Awarded to CFMPL in January 1992, the decree of Rs 1.68 crore was issued against Bharat Pumps and Compressors. An additional district judge finalised the award in April 2003. While both the contesting parties accepted the award, Bharat Pumps did not pay the decree amount, forcing the 83 year-old CFMPL’s proprietor to raise the issue of “slow pace” of court proceedings before the SC.
The Supreme Court has time and again noted that if commercial disputes are not decided/disposed of at the earliest, it may affect the economy of the country. “The Parliament has stepped in and enacted the Commercial Courts Act.

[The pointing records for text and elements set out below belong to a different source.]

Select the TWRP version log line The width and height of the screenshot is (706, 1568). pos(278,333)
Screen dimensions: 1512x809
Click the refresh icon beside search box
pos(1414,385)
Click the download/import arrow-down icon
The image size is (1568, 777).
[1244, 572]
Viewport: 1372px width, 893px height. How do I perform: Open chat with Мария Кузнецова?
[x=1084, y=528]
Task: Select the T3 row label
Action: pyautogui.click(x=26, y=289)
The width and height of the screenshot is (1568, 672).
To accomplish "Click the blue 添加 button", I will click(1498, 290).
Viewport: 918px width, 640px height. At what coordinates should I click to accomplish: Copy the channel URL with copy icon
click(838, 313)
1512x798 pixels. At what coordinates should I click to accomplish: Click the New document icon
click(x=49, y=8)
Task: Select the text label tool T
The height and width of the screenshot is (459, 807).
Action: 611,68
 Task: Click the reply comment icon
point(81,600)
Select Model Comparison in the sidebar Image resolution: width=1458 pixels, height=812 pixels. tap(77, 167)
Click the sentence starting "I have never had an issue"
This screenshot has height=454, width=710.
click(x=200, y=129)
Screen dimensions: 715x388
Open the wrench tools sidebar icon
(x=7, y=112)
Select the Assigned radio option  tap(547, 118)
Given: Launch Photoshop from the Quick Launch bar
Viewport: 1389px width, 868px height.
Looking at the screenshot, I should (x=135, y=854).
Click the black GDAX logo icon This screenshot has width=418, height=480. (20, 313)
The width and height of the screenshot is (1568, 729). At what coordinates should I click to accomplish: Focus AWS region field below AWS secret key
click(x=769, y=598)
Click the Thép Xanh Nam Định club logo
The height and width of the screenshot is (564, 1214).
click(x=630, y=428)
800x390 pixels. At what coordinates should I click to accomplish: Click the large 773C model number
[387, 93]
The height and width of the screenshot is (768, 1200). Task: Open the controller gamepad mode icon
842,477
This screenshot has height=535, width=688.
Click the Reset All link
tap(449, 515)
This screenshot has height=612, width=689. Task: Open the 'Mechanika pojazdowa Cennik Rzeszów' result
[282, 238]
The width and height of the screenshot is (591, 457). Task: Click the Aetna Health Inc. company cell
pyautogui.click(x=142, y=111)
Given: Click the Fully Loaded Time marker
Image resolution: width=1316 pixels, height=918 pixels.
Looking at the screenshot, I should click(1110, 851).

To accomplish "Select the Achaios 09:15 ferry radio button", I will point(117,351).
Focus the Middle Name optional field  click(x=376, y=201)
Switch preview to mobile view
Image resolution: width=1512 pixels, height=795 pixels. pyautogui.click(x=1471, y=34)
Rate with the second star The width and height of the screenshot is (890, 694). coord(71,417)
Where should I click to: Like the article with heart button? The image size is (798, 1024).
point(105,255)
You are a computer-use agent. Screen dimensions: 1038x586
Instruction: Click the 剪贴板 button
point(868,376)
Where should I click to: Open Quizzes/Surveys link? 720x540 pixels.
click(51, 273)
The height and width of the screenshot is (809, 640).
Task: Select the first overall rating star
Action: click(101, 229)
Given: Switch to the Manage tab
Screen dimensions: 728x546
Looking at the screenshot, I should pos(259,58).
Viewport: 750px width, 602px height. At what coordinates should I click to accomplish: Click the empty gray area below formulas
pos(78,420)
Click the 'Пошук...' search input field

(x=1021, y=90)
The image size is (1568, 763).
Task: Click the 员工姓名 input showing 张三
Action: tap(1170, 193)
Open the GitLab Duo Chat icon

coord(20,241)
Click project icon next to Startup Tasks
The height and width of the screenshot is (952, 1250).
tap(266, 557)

All stakeholders are talking about speedy resolution of disputes by alternative dispute mechanism. However, talks have not translated to action. Despite repeated nudges by Parliament and the courts, even after confirmation of awards by the Supreme Court, there is undue delay in execution. This is frustrating the entire object of ADR mechanism,” says Mahesh Agarwal, Managing Partner, Agarwal Law Associates.
India ranks at a miserable 163 among 193 countries in terms of enforcement of contract and the delay in implementation of the arbitration awards even after endorsement by the top court of the country does very little to inspire further confidence in the arbitration regime.
“Even after attaining finality from Supreme Court, several awards remain unenforceable during the execution stage. The investors confidence in the legal system needs to be bolstered by ensuring that the executing courts take timely action to recover award sum,” says Amit Mishra, partner, P&L Law Offices.
While echoing Mishra’s view, Bhargava also feels that “the present precarious situation of delays requires extraordinary measures. Considering that most arbitral awards are essentially money decrees, it requires to be deliberated if jurisdiction and powers can be conferred to the arbitral tribunal itself to enforce its award.”
“Stricter timelines for execution of arbitral awards along with real costs on parties responsible for delays are some other ways in which delays can be tackled. A special procedure for enforcement of arbitral awards would surely be panacea. One must remember that sending the defying judgment debtors to prison is not why the award holder spends time and money in arbitrations,” Bhargava adds.